First, the levy; then the demand for the appraisement; next, the appraisement; and last, the exemption from the levy theretofore made, and consequently from sale under the execution of the property set apart.
In Pate v. Harper,
Surely the reason of the opportunity given to the judgment debtor up to the last moment to have his exemption set apart will apply with equal force to the judgment creditor, so that, if it be made to appear at the sale that the debtor is entitled to no exemption, the same will not be allowed. It follows that the issue tendered by (51) defendant was the proper one, and should have been submitted, the duty of the sheriff to levy being plain, but the question being whether he should have taken the proper steps, on request of the defendant in execution, to have laid off to her the personal property exempt from sale by the laws of the State. It being ascertained, then, that the time at which the exemption operated was that of the sale, the next question was, whether the defendant in execution was at that time a resident of this State. She testified that, at the time of the levy, she was a resident of this State; that she never went to Suffolk, Virginia, *36 to live; that she and her husband did not go there at all until three or four months after the levy (it is not stated whether this was before or after the sale), and then stayed only eight months, and returned to Edgecombe County, in this State, where they now reside. The cross-examination was directed to the question, whether she had not abandoned her residence in North Carolina and started to Virginia to engage in business. On objection, his Honor would not require her to answer as to her purpose in going to Virginia.

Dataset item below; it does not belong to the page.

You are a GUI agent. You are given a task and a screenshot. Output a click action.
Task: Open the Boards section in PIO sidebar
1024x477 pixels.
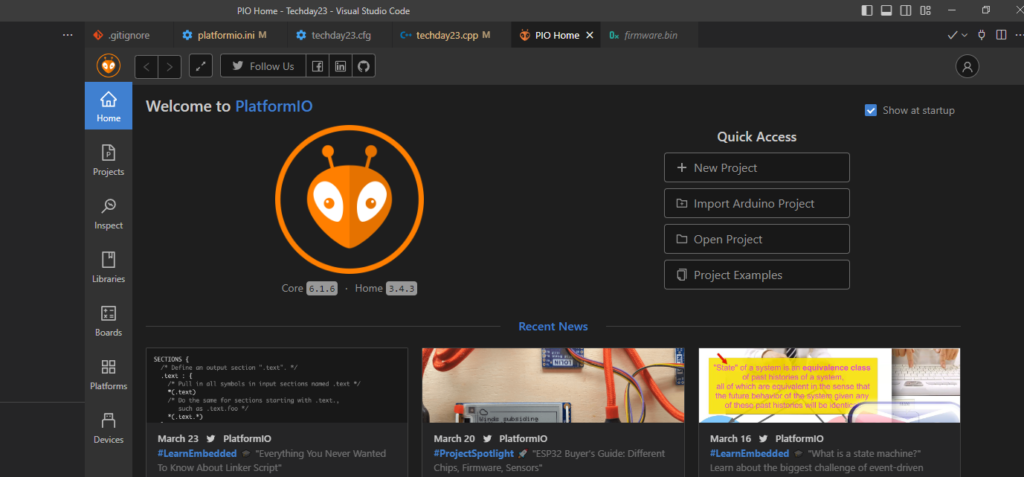click(x=108, y=322)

In this exception is, to some extent, involved the meaning of the wordresident, as used in the Constitution (supra), and at what time and under what circumstances one ceases to be. In Munds v. Cassidey,
In Fulton v. Roberts,
It will not be necessary to trouble ourselves with the distinction, sometimes very plain and at others most shadowy, if, indeed, there be any, between residence and domicile. It is well understood that a domicile is in its strict legal sense one's true, fixed and permanent home, to which, whenever he is absent, he has the intention of returning. Horne v. Horne,
In order to determine whether one is a resident of this State in this sense, it is necessary, in some instances, to ascertain the intent of the *37 party. When one has been such a resident, a removal from its limits, with intent not to return, will at once deprive him of the privileges incident to his residence here; but the absence may be intended to be of such a temporary nature as to avoid the consequence above — it is for the jury to determine. In which case it may be important to learn the purpose of the party and the circumstances of the removal. Was it for the purpose of engaging in business? the kind of business? did he take with him all of his property? These may be circumstances which the jury should consider. In this view, the question whether this plaintiff did not intend to engage in business in Suffolk was pertinent to the inquiry, whether at the time of the sale, if she (53) were then actually in Virginia, or were on her way there with all her property, she had then abandoned her residence in North Carolina.
As it is evident that there must be a new trial, we will not consider the other exceptions, only as to the instructions given by his Honor upon the measure of damages.
If on another trial it should be found that the plaintiff was a resident of this State, having here her home at the time of the sale of her personal goods in disregard of her rights of exemption, it will be necessary to consider the measure of the damage to which she will be entitled under the law.
This would be full compensation for the loss sustained by her as the result of this disregard of her rights and the sale of her property, which, according to the evidence, was of less value than $500, not the value of the property at the time of the levy, but the actual loss sustained by her. If she regained the property upon the payment by her of the amount of the judgment debt, or any other fixed sum, this would be the measure, and it might be augmented by any further actual expense to which she might have been subjected by the sale of her property.
In Winburne v. Bryan,
"If the owner has recovered property taken from him by the wrongdoer, that fact will reduce the damages; but the owner is allowed compensation for his expenditures in recovering the property. Thus, where the property was seized and sold by the defendant, a sheriff, and was repurchased by the plaintiff from the one who bought it at the sheriff's sale, it was held that the measure of damages was the amount paid to repurchase the property." 1 Sedgwick on Damages, sec. 58.